**Required task**
Return every line of the entries below that contains the string "Switch", copying each matching line in full.

-- Given data start --

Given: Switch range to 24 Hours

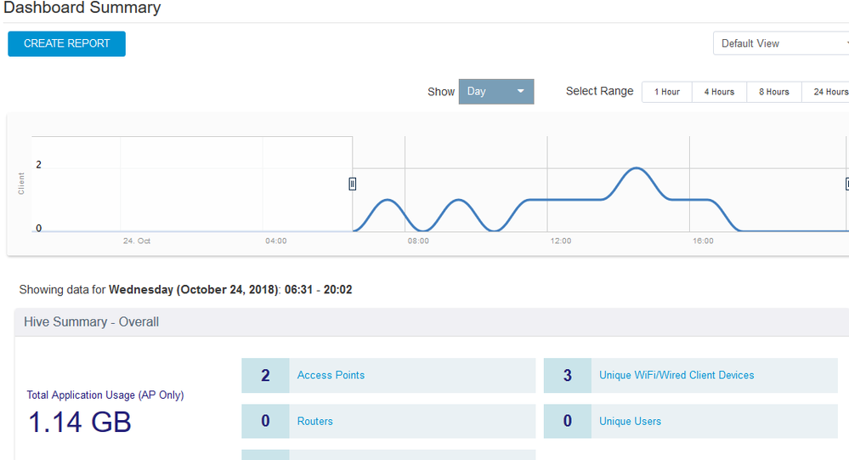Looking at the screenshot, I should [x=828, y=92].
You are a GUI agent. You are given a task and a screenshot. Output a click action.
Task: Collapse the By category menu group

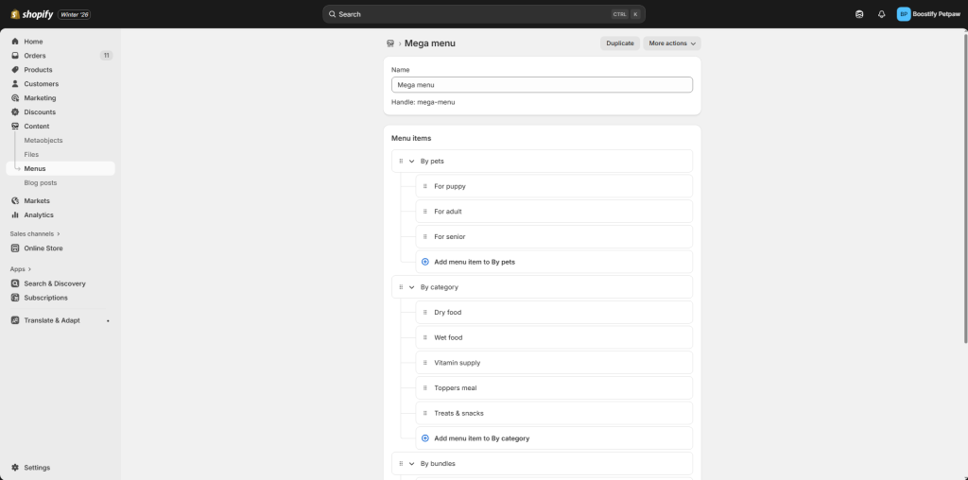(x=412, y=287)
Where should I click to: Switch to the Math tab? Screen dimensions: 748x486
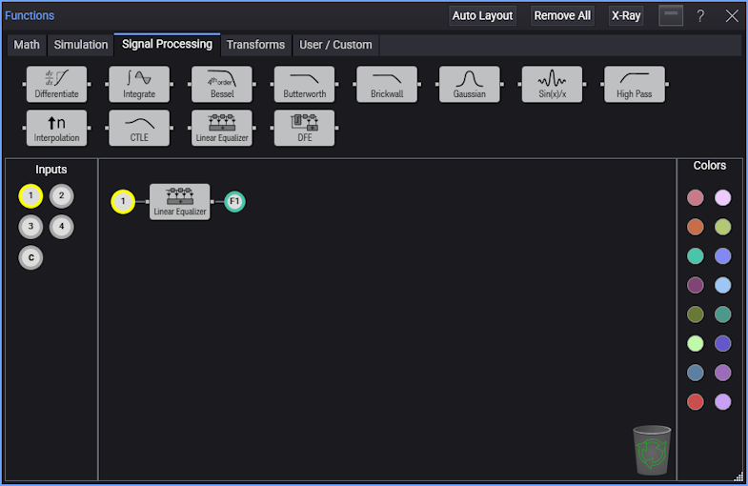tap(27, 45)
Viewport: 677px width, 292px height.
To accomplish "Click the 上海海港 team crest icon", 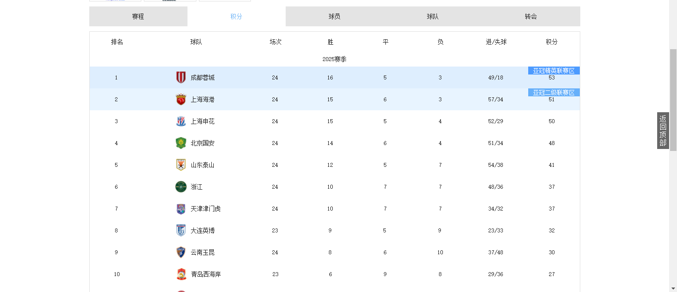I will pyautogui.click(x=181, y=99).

-- Given data end --

**Answer to this exercise**
Given: Switch range to 24 Hours
Where should I click to: Switch to the Math tab? Screen dimensions: 748x486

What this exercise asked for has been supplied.